É uma avalanche. Começou aparentemente do nada e virou um cataclismo. Na física, esses eventos inesperados de proporções gigantescas são associados ao que se chama de estado crítico: um intenso acúmulo de tensões que acabam liberadas de uma vez só. 

É um fenômeno tão ubíquo que ocorre tanto na crosta terrestre (os terremotos) quanto nas garrafas de ketchup. Está presente em todos os lugares, mas é impossível de prever. Ninguém sabe quantos tapas pode dar no fundo da garrafa antes de ela despejar uma dose indesejada de ketchup no sanduíche. Quando se percebe, é tarde demais. Foi o que aconteceu com a popularidade de Dilma.

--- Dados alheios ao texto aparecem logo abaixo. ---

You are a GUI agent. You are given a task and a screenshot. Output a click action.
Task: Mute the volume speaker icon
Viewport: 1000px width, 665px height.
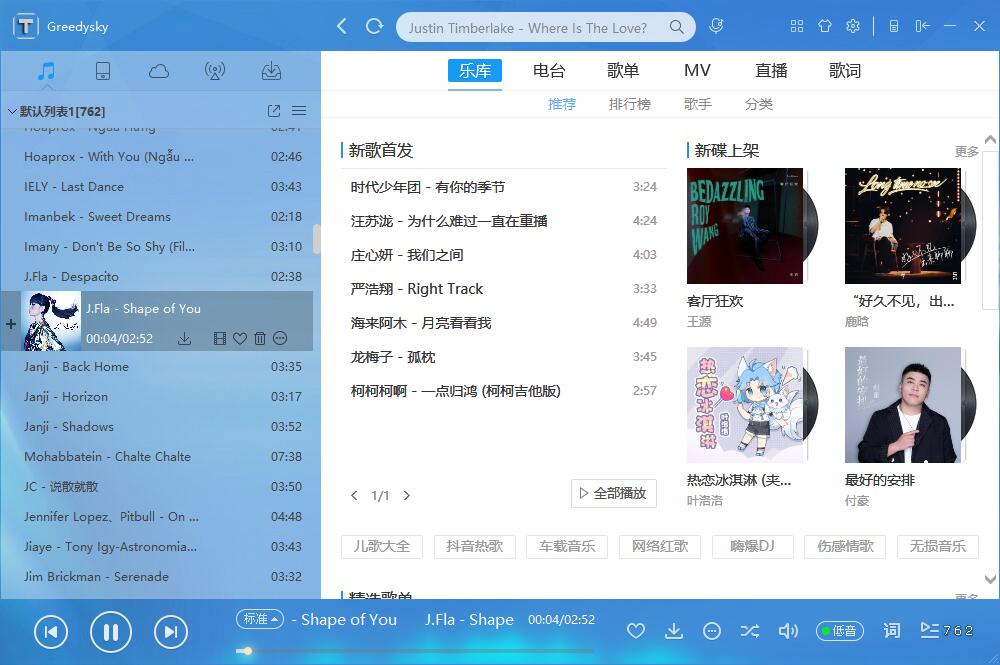[x=788, y=631]
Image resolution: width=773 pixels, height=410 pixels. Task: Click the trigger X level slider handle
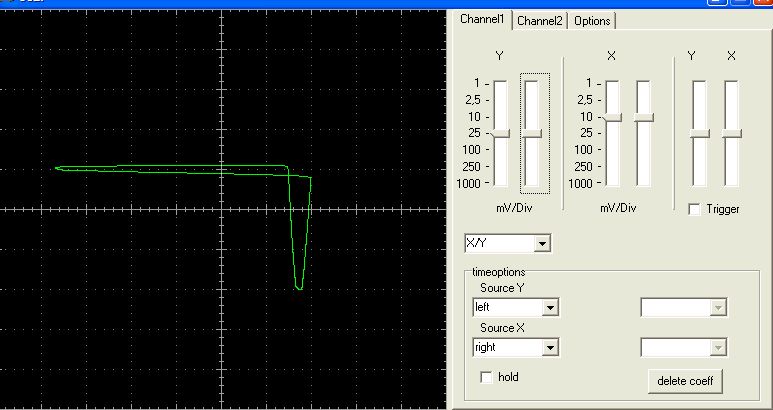(x=732, y=134)
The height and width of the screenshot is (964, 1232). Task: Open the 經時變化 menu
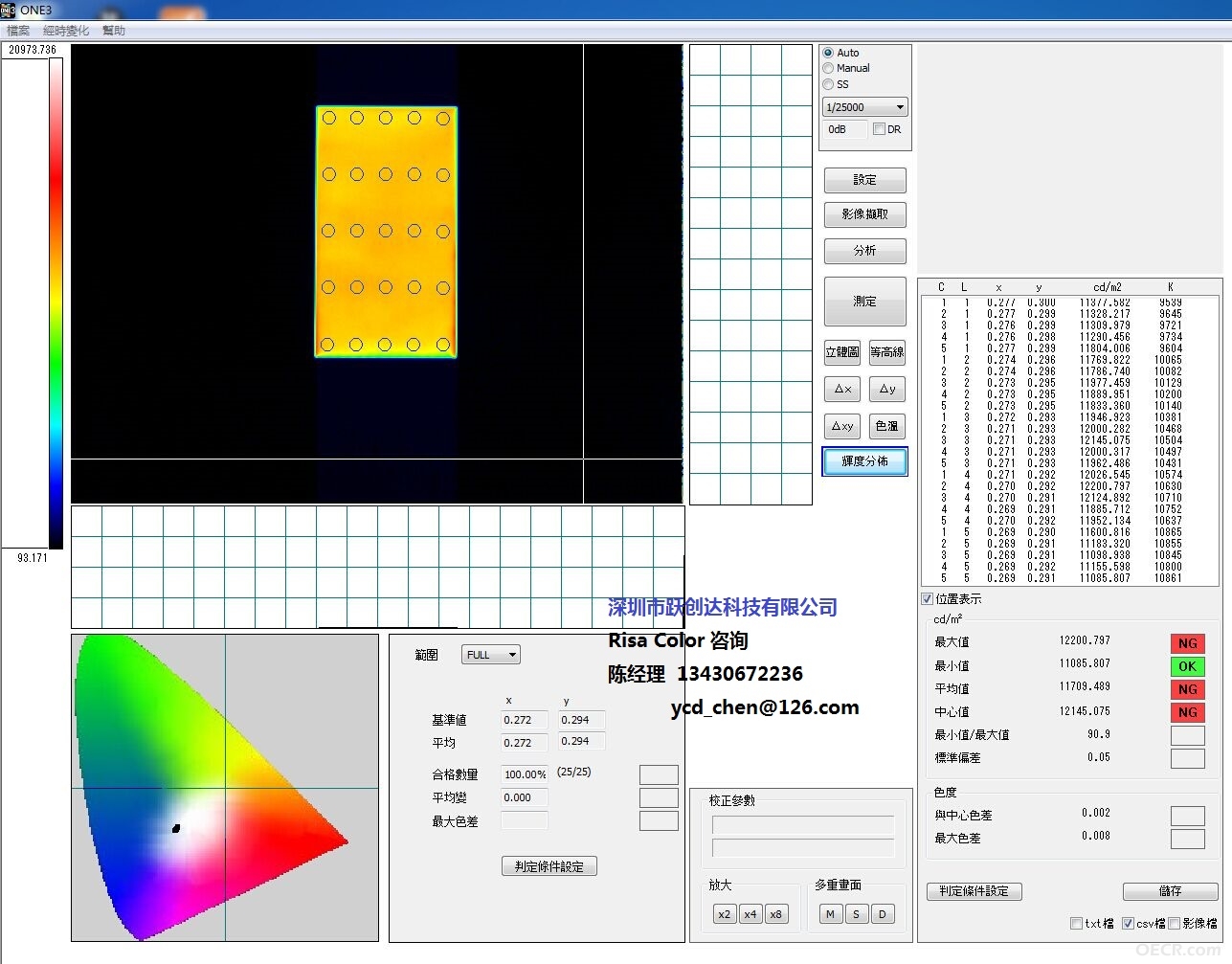point(66,31)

Havia estresse acumulado em várias camadas da sociedade brasileira, numa trama propícia ao deslizamento. É a inflação corroendo o poder de compra dos emergentes. É a insatisfação crescente de quem viu os de cima e os de baixo subirem enquanto ele camela no mesmo lugar. É o ônibus que não anda, a escola que não ensina, o hospital que não cura. Os protestos dos filhos da classe média foram apenas o último tapa no fundo da garrafa.

Quem viajou para o exterior no fim de maio e voltou hoje terá retornado a um País diferente do que deixou. E não são só os manifestantes bloqueando o caminho do aeroporto. O Brasil rompeu um ponto crítico. O que parecia um sólido apoio popular derreteu, o que era líquido e certo evaporou.
Uma avalanche, um terremoto, um grande incêndio, uma revolução são fruto de uma sequência de fatos aleatórios que acumula cada vez mais tensão até chegar ao estado crítico. Nesse ponto, um simples grão de areia é capaz de fazer desmoronar uma montanha. É a proverbial gota d'água que transborda e rompe o dique.

Tão mais raro é o fenômeno, maior ele é. Uma avalanche como a que atingiu Dilma só se explica pelo acúmulo por décadas de tensões históricas que não encontram mais na política a sua válvula de escape. Os mecanismos de representação ficaram insuficientes para dissipar o estresse e resolver os conflitos.

Com ou sem razão, Dilma personificou a crise. Estava bem na frente quando tudo deslizou. Acabou servindo de para-choque. Mesmo se a presidente propõe algo que tem o apoio de mais de dois terços dos brasileiros - como o plebiscito e a Constituinte para reformar a política -, isso não melhora a sua imagem.

A consequência imediata é que o drive eleitoral mudou. O desejo de continuidade virou desejo de mudança. Os 25% de simpatia que o PT sustenta apesar da crise possibilitam sonhar com um lugar na reta final de 2014, mas são insuficientes para a vitória. Aumenta a pressão para Lula sair da história para voltar à vida.

Na oposição, o cenário passa a ser de briga entre os candidatos pela outra vaga, já que o segundo turno parece garantido. Tudo parece certo, até a próxima avalanche reescrever a história.